Wednesday 1/26/22
Something I wrote today from a 3000 word personal essay:
I felt like I was in flux that year, as I came up with my stories. I myself was not solid until I had the latest work. I looked at writing as something you solved. There was that moment when you know fully who the characters are, and what they were going to do, and have done, because they are real, and now they were telling you. You’d learned to sit with them, hear them. The process was one of faith—of knowing that you would be told. And it was a greater faith than I have ever had in anything else in my life. That was when I first became aware of it, that this faith had a power which I’d need to grow into. I was only at the edge. I had to go deeper.
I’d write my latest story, and each day at recess, I sat with Ms. Ferris, and we’d go over my work. Horror was a specialty of mine, but a large-hearted variety; my ghosts were not always there to scare, and had needs of their own, that required meeting. I wrote myself into far-flung corners, but so long as each was a true corner, and it was located somewhere in me—which isn’t to say I wrote autobiography, but rather that I needed to feel the realness, the emotional authenticity—I could find the strands of connection, I could master the relational, and I could trust that the process would complete itself, because of who I was, and was becoming. I realized that it is these kinds of strands that are the most surprising, and the truest to life; they feel both well-planned, and entirely improvised. There is no more potent duality in all of writing, which is itself, at its best, this duality incarnate—because it is profoundly human—and apperceived. And each day, I better understood that lesson.

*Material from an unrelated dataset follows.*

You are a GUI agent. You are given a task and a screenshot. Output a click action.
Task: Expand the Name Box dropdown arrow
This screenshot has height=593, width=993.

Sometimes Ms. Ferris smiled in a way that I could see, of course, as she read what I had written, because I was only three feet away, but it was one of those smiles that is meant principally for its owner, on account of what you’ve done, created, given them, or shown as that which can be out there in the world, and I think those are the smiles we treasure the most, even if they’re not technically meant for us. They transcend the mere, meager idea of facial expression; they radiate the gratitude of the soul, and the most meaningful writing is itself a version of this smile that is not a smile.
A text exchange:
P: Congrats on the book
C: It's all hopeless.
P: The book is an amazing thing. You'll look back on this soon and see that.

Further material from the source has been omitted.